Non-profit combines martial arts and Scripture into 34 years of service

When Chuck Coker was introduced to martial arts at age 19 he couldn’t have predicted that the sport would change his life.

“I was the typical 94-pound weakling with a big mouth who got in trouble a lot,” he said. “I started when I was young and it’s been a part of my life ever since.”

The nearly 70-year-old was a Kung Fu competitor while in the United States Marines and continued until 1983 when he retired after Black Belt Magazine ranked him second in his division internationally.

After retiring, Coker launched Yeshá Ministries, a non-profit that combines martial arts and ministry, at Neptune Baptist Church in Neptune Beach.

“In the instruction of martial arts, there are a number of techniques you have to learn including basic stance, the way you stand to fight or defend yourself, and I connect Scripture to it,” he said. “In the book of James, it says resist the devil and he will flee so I teach our students that if you stand confident the devil will flee."

More than 10,000 students have participated in free taekwondo classes at Yeshá Ministries, which is celebrating its 34th anniversary this year.

The non-profit boasts 17 schools including nine in Jacksonville, one in St. Augustine and seven others throughout South Carolina, Tennessee, Maryland and northeast Florida.

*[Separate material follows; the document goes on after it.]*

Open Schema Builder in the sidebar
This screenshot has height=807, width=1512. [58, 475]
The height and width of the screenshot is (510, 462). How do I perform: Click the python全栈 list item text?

“We’ve had children in the program who have been abused as well as orphans and foster children,” he said. “We strive to reach the people who are considered unreachable and give of ourselves in a way that will have a positive impact on the community.”

Yeshá Ministries has grown to include more than 125 instructors at its 17 schools.

Instructor Kyle Scott started teaching martial arts nearly two years ago at the Oakleaf School on Lake Gray Boulevard in Jacksonville.

Scott said his class, which meets twice a week, is comprised of all ages and skill levels.

“We have one big class and we teach the basics as well as a self-defense program too,” he said. “My number one goal is to make sure everyone knows how to protect and defend themselves.”

He added that being an instructor has given him an experience he might not have otherwise had.

“It’s been a fantastic experience to get to know everyone and I learn as much as I teach,” he said. “It’s amazing to see younger kids start out and be really good by the time they’re teenagers.”

Coker said he anticipates that Yeshá Ministries will continue to increase its outreach in the future.

“We’re serving the people who need this the most and that’s how it’s evolved and that’s how it’s going to continue to evolve,” he said. “We need people who have an interest in reaching people who are unreachable.”

The organization has also begun looking into streaming its classes at various locations across the country.

“We’re trying to find the funding and systems to stream our classes so people can come to a church or community center and go through the class with one of our master instructors and be certified for that belt level so we can begin multiplying much faster,” he said. “The person who starts something is rarely the person who can finish it and I want to leave this legacy to someone who can take it to the next level.”